Retyping the data exactly is the task. Include every line.

◆ ◆ ◆ ◆

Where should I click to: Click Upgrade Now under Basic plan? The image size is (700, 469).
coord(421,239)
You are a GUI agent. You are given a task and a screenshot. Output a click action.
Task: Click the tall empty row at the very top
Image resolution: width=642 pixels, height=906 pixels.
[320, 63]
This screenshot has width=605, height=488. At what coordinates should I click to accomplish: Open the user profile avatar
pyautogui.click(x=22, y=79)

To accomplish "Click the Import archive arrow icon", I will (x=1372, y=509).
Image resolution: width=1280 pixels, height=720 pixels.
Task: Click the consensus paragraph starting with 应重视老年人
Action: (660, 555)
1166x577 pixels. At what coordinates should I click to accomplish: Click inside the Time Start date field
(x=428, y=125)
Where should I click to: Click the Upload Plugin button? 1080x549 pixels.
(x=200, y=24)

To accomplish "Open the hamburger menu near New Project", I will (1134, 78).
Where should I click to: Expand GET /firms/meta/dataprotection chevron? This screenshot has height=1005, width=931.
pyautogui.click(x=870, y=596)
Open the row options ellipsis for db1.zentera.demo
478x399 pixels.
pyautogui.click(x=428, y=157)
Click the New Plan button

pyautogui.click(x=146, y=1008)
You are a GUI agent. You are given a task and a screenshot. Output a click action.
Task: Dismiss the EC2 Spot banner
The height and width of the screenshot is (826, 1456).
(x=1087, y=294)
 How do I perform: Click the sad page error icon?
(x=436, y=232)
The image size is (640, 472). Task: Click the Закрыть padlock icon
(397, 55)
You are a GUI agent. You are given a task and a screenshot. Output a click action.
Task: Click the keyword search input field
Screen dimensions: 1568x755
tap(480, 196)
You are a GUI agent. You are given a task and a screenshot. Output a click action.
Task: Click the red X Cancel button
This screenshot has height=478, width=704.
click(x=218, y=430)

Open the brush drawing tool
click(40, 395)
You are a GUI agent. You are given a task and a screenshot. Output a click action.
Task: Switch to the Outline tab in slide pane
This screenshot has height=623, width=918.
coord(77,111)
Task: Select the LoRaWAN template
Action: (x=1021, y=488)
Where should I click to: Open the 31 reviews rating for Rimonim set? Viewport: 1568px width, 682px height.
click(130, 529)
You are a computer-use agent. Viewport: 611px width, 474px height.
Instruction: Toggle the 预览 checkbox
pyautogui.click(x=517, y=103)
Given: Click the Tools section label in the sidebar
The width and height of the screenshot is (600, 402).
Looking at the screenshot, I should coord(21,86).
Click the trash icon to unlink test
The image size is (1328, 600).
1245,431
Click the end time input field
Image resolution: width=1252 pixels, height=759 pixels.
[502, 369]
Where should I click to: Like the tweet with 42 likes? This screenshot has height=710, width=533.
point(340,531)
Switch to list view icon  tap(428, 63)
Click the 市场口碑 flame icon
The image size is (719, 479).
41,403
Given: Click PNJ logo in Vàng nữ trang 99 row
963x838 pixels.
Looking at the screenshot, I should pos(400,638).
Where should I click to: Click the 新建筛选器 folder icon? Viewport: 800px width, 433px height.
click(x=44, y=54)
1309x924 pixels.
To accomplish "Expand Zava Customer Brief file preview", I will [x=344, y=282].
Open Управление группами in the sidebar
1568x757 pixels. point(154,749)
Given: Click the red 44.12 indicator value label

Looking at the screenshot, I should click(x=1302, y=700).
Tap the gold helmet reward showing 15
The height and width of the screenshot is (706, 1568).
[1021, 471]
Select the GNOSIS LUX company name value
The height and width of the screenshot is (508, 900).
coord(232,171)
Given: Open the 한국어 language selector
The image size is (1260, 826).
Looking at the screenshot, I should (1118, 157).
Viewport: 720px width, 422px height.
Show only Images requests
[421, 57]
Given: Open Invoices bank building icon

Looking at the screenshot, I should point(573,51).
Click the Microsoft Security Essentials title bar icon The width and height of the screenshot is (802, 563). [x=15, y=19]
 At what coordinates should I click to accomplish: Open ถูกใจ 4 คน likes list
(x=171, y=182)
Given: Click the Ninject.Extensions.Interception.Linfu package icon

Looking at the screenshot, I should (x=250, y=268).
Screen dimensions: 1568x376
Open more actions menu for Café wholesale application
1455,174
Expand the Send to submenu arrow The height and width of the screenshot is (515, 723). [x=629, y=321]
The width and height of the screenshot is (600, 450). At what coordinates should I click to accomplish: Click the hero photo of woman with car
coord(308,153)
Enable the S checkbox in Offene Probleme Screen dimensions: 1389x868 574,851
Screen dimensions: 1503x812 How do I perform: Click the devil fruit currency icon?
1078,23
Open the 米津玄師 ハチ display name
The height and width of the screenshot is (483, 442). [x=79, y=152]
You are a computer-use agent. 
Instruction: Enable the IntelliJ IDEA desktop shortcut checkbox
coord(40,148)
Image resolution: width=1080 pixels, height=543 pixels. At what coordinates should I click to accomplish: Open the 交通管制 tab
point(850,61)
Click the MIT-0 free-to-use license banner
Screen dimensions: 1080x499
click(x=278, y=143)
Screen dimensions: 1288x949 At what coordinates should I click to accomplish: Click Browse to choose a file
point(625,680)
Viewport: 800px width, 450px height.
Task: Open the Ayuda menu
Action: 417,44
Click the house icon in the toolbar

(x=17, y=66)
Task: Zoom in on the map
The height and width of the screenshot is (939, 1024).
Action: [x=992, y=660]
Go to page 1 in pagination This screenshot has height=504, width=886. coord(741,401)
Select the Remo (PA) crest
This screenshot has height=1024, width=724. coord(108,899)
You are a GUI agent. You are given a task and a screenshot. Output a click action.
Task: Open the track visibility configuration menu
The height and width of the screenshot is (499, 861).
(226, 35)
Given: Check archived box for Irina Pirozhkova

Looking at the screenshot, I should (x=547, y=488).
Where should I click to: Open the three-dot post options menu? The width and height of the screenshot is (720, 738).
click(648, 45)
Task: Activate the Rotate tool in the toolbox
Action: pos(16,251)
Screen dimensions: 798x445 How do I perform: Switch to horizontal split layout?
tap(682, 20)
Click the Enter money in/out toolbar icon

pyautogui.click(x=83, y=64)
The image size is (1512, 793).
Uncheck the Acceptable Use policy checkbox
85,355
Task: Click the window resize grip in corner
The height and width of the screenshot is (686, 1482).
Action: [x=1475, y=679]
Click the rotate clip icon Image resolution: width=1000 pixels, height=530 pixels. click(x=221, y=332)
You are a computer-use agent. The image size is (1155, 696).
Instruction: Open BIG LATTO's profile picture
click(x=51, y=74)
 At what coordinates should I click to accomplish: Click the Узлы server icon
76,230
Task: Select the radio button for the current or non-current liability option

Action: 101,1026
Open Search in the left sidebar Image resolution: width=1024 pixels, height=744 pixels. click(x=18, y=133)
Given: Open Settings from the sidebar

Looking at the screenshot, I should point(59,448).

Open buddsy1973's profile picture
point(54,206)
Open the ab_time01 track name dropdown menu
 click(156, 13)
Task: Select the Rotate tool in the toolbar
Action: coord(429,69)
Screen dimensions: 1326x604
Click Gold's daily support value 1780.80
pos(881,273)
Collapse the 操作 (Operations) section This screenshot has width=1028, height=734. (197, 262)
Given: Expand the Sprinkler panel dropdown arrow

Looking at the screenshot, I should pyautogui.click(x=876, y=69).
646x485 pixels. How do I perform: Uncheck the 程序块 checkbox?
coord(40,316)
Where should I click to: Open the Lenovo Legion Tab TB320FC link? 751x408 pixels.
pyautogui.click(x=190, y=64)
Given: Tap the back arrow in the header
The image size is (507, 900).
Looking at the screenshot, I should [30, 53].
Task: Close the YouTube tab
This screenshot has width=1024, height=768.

◆ ◆ ◆ ◆

- Answer to this problem:
Where should I click to: Click Upgrade Now under Basic plan? The image size is (700, 469).
coord(421,239)
You are a GUI agent. You are given a task and a screenshot. Output a click action.
Task: Click the tall empty row at the very top
Image resolution: width=642 pixels, height=906 pixels.
[320, 63]
This screenshot has width=605, height=488. At what coordinates should I click to accomplish: Open the user profile avatar
pyautogui.click(x=22, y=79)

To accomplish "Click the Import archive arrow icon", I will (x=1372, y=509).
Image resolution: width=1280 pixels, height=720 pixels.
Task: Click the consensus paragraph starting with 应重视老年人
Action: (660, 555)
1166x577 pixels. At what coordinates should I click to accomplish: Click inside the Time Start date field
(x=428, y=125)
Where should I click to: Click the Upload Plugin button? 1080x549 pixels.
(x=200, y=24)

To accomplish "Open the hamburger menu near New Project", I will (1134, 78).
Where should I click to: Expand GET /firms/meta/dataprotection chevron? This screenshot has height=1005, width=931.
pyautogui.click(x=870, y=596)
Open the row options ellipsis for db1.zentera.demo
478x399 pixels.
pyautogui.click(x=428, y=157)
Click the New Plan button

pyautogui.click(x=146, y=1008)
You are a GUI agent. You are given a task and a screenshot. Output a click action.
Task: Dismiss the EC2 Spot banner
The height and width of the screenshot is (826, 1456).
(x=1087, y=294)
 How do I perform: Click the sad page error icon?
(x=436, y=232)
The image size is (640, 472). Task: Click the Закрыть padlock icon
(397, 55)
You are a GUI agent. You are given a task and a screenshot. Output a click action.
Task: Click the keyword search input field
Screen dimensions: 1568x755
tap(480, 196)
You are a GUI agent. You are given a task and a screenshot. Output a click action.
Task: Click the red X Cancel button
This screenshot has height=478, width=704.
click(x=218, y=430)

Open the brush drawing tool
click(40, 395)
You are a GUI agent. You are given a task and a screenshot. Output a click action.
Task: Switch to the Outline tab in slide pane
This screenshot has height=623, width=918.
coord(77,111)
Task: Select the LoRaWAN template
Action: (x=1021, y=488)
Where should I click to: Open the 31 reviews rating for Rimonim set? Viewport: 1568px width, 682px height.
click(130, 529)
You are a computer-use agent. Viewport: 611px width, 474px height.
Instruction: Toggle the 预览 checkbox
pyautogui.click(x=517, y=103)
Given: Click the Tools section label in the sidebar
The width and height of the screenshot is (600, 402).
Looking at the screenshot, I should coord(21,86).
Click the trash icon to unlink test
The image size is (1328, 600).
1245,431
Click the end time input field
Image resolution: width=1252 pixels, height=759 pixels.
[502, 369]
Where should I click to: Like the tweet with 42 likes? This screenshot has height=710, width=533.
point(340,531)
Switch to list view icon  tap(428, 63)
Click the 市场口碑 flame icon
The image size is (719, 479).
41,403
Given: Click PNJ logo in Vàng nữ trang 99 row
963x838 pixels.
Looking at the screenshot, I should pos(400,638).
Where should I click to: Click the 新建筛选器 folder icon? Viewport: 800px width, 433px height.
click(x=44, y=54)
1309x924 pixels.
To accomplish "Expand Zava Customer Brief file preview", I will [x=344, y=282].
Open Управление группами in the sidebar
1568x757 pixels. point(154,749)
Given: Click the red 44.12 indicator value label

Looking at the screenshot, I should click(x=1302, y=700).
Tap the gold helmet reward showing 15
The height and width of the screenshot is (706, 1568).
[1021, 471]
Select the GNOSIS LUX company name value
The height and width of the screenshot is (508, 900).
coord(232,171)
Given: Open the 한국어 language selector
The image size is (1260, 826).
Looking at the screenshot, I should (1118, 157).
Viewport: 720px width, 422px height.
Show only Images requests
[421, 57]
Given: Open Invoices bank building icon

Looking at the screenshot, I should point(573,51).
Click the Microsoft Security Essentials title bar icon The width and height of the screenshot is (802, 563). [x=15, y=19]
 At what coordinates should I click to accomplish: Open ถูกใจ 4 คน likes list
(x=171, y=182)
Given: Click the Ninject.Extensions.Interception.Linfu package icon

Looking at the screenshot, I should (x=250, y=268).
Screen dimensions: 1568x376
Open more actions menu for Café wholesale application
1455,174
Expand the Send to submenu arrow The height and width of the screenshot is (515, 723). [x=629, y=321]
The width and height of the screenshot is (600, 450). At what coordinates should I click to accomplish: Click the hero photo of woman with car
coord(308,153)
Enable the S checkbox in Offene Probleme Screen dimensions: 1389x868 574,851
Screen dimensions: 1503x812 How do I perform: Click the devil fruit currency icon?
1078,23
Open the 米津玄師 ハチ display name
The height and width of the screenshot is (483, 442). [x=79, y=152]
You are a computer-use agent. 
Instruction: Enable the IntelliJ IDEA desktop shortcut checkbox
coord(40,148)
Image resolution: width=1080 pixels, height=543 pixels. At what coordinates should I click to accomplish: Open the 交通管制 tab
point(850,61)
Click the MIT-0 free-to-use license banner
Screen dimensions: 1080x499
click(x=278, y=143)
Screen dimensions: 1288x949 At what coordinates should I click to accomplish: Click Browse to choose a file
point(625,680)
Viewport: 800px width, 450px height.
Task: Open the Ayuda menu
Action: 417,44
Click the house icon in the toolbar

(x=17, y=66)
Task: Zoom in on the map
The height and width of the screenshot is (939, 1024).
Action: [x=992, y=660]
Go to page 1 in pagination This screenshot has height=504, width=886. coord(741,401)
Select the Remo (PA) crest
This screenshot has height=1024, width=724. coord(108,899)
You are a GUI agent. You are given a task and a screenshot. Output a click action.
Task: Open the track visibility configuration menu
The height and width of the screenshot is (499, 861).
(226, 35)
Given: Check archived box for Irina Pirozhkova

Looking at the screenshot, I should (x=547, y=488).
Where should I click to: Open the three-dot post options menu? The width and height of the screenshot is (720, 738).
click(648, 45)
Task: Activate the Rotate tool in the toolbox
Action: pos(16,251)
Screen dimensions: 798x445 How do I perform: Switch to horizontal split layout?
tap(682, 20)
Click the Enter money in/out toolbar icon

pyautogui.click(x=83, y=64)
The image size is (1512, 793).
Uncheck the Acceptable Use policy checkbox
85,355
Task: Click the window resize grip in corner
The height and width of the screenshot is (686, 1482).
Action: [x=1475, y=679]
Click the rotate clip icon Image resolution: width=1000 pixels, height=530 pixels. click(x=221, y=332)
You are a computer-use agent. The image size is (1155, 696).
Instruction: Open BIG LATTO's profile picture
click(x=51, y=74)
 At what coordinates should I click to accomplish: Click the Узлы server icon
76,230
Task: Select the radio button for the current or non-current liability option

Action: 101,1026
Open Search in the left sidebar Image resolution: width=1024 pixels, height=744 pixels. click(x=18, y=133)
Given: Open Settings from the sidebar

Looking at the screenshot, I should point(59,448).

Open buddsy1973's profile picture
point(54,206)
Open the ab_time01 track name dropdown menu
 click(156, 13)
Task: Select the Rotate tool in the toolbar
Action: coord(429,69)
Screen dimensions: 1326x604
Click Gold's daily support value 1780.80
pos(881,273)
Collapse the 操作 (Operations) section This screenshot has width=1028, height=734. (197, 262)
Given: Expand the Sprinkler panel dropdown arrow

Looking at the screenshot, I should pyautogui.click(x=876, y=69).
646x485 pixels. How do I perform: Uncheck the 程序块 checkbox?
coord(40,316)
Where should I click to: Open the Lenovo Legion Tab TB320FC link? 751x408 pixels.
pyautogui.click(x=190, y=64)
Given: Tap the back arrow in the header
The image size is (507, 900).
Looking at the screenshot, I should [30, 53].
Task: Close the YouTube tab
This screenshot has width=1024, height=768.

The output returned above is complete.